I sat at an isolated seat in Starbucks sipping at a blonde espresso. My computer sat before me, unopened, as I wondered how to start writing again. I glanced up, and a man in his thirties, dressed like a professor in a red sweater and white Oxford shirt and jeans, strode toward me. He didn't look like any of my colleagues, although as time passed, it seemed I knew fewer and fewer of them. This man could have blended into a faculty reception without notice -- of middling height and slight build, myopic brown eyes behind round steel-rimmed glasses --
I recognized him as he sat down, and understood why nobody else noticed him. The wide, vaguely almond-shaped eyes crinkled when he smiled at me --
"I figured I'd find you here." Josh Young, chronicler of the sociomagical experiment known as Barn Swallows' Dance -- and writer of magical realism to the outside world -- peered at me. "How's progress on the book?"
"Books," I corrected. "Two fiction and one not-so-fiction." I studied my paper cup of espresso. "They're not going well. I'm having trouble getting back to writing after my latest round of rejections, but you wouldn't know that."

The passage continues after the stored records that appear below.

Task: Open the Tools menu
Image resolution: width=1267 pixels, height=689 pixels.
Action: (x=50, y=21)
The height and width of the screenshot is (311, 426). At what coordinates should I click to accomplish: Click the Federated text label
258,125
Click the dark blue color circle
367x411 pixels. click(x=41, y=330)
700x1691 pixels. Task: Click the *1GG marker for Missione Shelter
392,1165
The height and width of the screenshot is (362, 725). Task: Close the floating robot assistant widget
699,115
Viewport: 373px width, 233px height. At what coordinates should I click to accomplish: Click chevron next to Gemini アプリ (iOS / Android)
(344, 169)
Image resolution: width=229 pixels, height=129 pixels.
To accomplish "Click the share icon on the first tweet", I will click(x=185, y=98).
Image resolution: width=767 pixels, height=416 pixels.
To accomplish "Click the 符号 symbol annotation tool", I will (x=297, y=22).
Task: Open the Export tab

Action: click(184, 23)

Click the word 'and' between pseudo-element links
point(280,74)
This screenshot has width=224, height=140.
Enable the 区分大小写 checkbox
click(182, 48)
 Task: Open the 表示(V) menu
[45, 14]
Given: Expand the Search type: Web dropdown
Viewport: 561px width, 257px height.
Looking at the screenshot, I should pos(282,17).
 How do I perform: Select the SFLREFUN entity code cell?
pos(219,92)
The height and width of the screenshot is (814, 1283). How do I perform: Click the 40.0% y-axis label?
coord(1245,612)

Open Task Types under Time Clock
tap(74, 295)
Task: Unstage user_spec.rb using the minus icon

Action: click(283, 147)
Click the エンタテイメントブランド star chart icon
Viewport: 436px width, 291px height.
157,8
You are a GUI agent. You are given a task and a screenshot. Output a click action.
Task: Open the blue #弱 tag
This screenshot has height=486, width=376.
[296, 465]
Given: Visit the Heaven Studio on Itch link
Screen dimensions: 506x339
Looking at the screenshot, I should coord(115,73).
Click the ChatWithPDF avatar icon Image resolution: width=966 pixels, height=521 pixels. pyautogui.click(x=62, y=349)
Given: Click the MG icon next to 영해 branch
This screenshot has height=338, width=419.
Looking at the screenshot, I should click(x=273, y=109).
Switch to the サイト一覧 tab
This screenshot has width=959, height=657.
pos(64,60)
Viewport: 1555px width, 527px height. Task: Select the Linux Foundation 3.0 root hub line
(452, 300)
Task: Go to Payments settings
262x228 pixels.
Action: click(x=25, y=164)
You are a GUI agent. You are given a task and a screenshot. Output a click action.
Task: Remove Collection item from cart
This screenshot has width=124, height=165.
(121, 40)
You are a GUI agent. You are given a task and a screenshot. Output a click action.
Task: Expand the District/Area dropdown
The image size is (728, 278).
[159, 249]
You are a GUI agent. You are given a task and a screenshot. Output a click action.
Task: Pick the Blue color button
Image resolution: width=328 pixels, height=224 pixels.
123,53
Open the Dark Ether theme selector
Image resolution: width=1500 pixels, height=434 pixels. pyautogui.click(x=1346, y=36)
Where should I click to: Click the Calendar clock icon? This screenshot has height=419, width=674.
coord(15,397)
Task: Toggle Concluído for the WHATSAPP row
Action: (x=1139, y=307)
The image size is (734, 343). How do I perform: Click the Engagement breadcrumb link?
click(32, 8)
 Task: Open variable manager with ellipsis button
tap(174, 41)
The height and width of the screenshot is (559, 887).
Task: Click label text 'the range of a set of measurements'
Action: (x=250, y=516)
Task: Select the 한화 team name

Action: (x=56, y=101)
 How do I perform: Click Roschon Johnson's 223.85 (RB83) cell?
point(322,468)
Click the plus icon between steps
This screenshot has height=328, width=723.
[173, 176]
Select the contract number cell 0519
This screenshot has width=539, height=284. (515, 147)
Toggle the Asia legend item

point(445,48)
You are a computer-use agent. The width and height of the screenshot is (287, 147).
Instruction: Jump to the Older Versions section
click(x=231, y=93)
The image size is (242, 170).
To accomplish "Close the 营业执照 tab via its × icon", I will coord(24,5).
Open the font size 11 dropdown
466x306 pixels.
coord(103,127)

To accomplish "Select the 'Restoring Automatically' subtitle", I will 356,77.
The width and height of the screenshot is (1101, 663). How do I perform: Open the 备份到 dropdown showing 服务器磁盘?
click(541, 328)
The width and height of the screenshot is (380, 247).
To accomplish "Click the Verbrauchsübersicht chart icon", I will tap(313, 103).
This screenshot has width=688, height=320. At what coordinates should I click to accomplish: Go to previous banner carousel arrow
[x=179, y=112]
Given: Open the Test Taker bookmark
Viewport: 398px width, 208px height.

The New York Times bestselling writer, who had won that distinction by the time he was thirty, suddenly seemed a little taller and more substantial. Of course -- it was his connection to the earth-soul Gaia, to the sprinkling of trees that grew outside the library Starbucks. Nobody else, again, noticed. "Do you know why I've had the success in getting published?" I heard leaves whisper in his tenor voice.
"Because you're really good at writing?" I met his gaze and his challenge.
"Because you wrote me that way. Because you wrote me as someone who studied writing fiction and wrote literary fiction and sent it to literary fiction agents. You wrote me as someone who not only had great talent, but great luck."
"I wrote you to be a better writer than me?" I stammered.
"I can't be better than the person who's writing me -- you see?" Josh chuckled, a dry sound that reminded me of leaves again. "I will say, though, that you wrote some lofty aspirations for me. If this wasn't fantasy, I'd get rejected just as much as you do. The idea is to tell your truth, and tell it over and over until someone listens." Josh walked his fingers toward my espresso, and I tapped his hand with my spoon in warning.
"But what if no one listens?" I threw the rest of the quad espresso down my throat as if it were a shot of whiskey and slammed the paper cup on the table.
Josh raised his eyebrows and peered over his glasses at me. "Then that's their problem, because if you don't listen and discern, you don't learn, you fail to adapt, and you die. The first law of nature."
I remembered when Josh was a college student, a little more frail with spiked hair and bright t-shirts. This man, thirteen years later, was no less beautiful, but he had calmed from the black-clad, precocious poetry slam artist to an equally precocious, wry and weighty scholar. He glanced down at the table, breaking eye contact. "Yes?" I asked.
"There's a question I need to ask." He paused for a noticeable increment of time. "Will I outlive --"
I knew the end of that question, and why Josh wanted to know. The love of his life, Jeanne Beaumont-Young, was thirty years older than him, which I guessed made her about 63. Of course, I had written about the end of this committed couple's life together.
"Jeanne will live an extremely long life," I ventured slowly, "and she will outlive you, but by only six months." I withheld his cause of death, an undetected aneurysm, because it would make no difference -- the fatal defect would be inoperable.
Josh nodded. "You could have taken the easy way out and had us both die at the same time, or you could have made me wait twenty years." He stood, shook my hand, and wandered off, looking like any other professor who frequented the campus Starbucks.
Soon, to my surprise, he returned, eyes twinkling, with another stout blond espresso. "Writers need their coffee," he grinned, and faded into the crowded coffeehouse.